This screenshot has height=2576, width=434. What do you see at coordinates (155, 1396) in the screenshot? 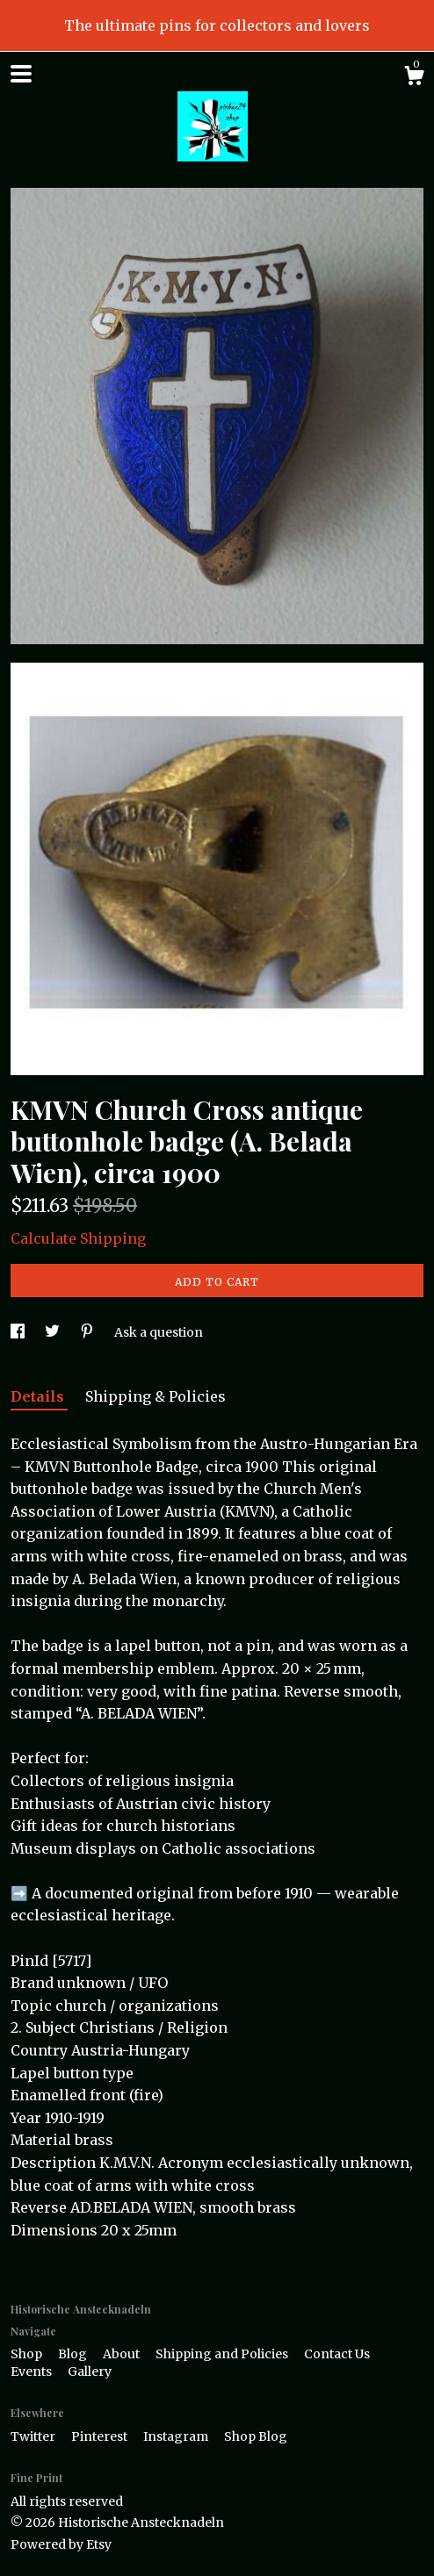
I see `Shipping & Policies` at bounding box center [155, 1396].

##########

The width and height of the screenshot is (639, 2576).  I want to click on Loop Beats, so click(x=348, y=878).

##########

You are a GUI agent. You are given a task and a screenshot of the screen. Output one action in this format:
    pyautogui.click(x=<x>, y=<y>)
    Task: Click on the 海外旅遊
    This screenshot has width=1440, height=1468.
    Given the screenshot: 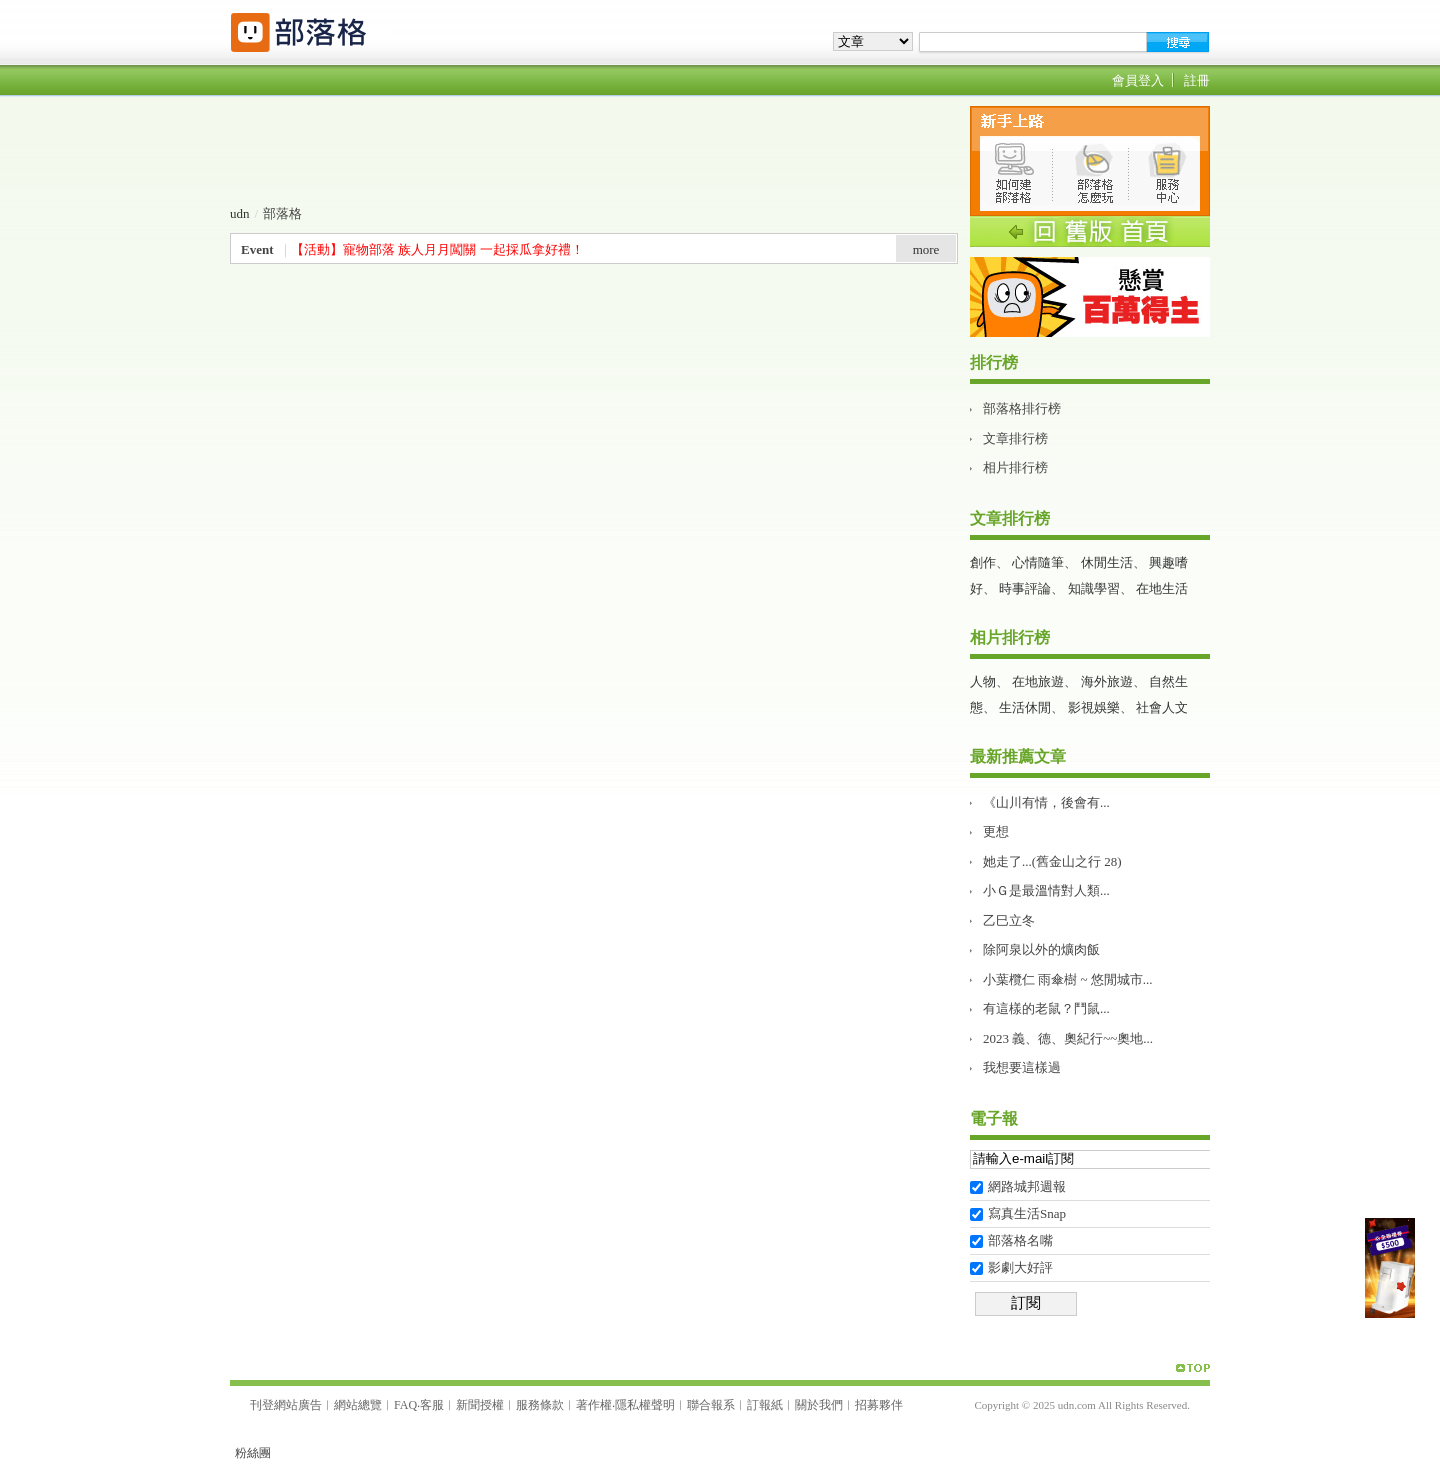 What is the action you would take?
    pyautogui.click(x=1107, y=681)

##########

## THE PROBLEM
Please copy out the entries from the line containing "This screenshot has height=2576, width=434." through the line containing "center [155, 1396].", inclusive, leaving out the pictures.

## TASK RESULT
This screenshot has height=2576, width=434. What do you see at coordinates (155, 1396) in the screenshot? 
I see `Shipping & Policies` at bounding box center [155, 1396].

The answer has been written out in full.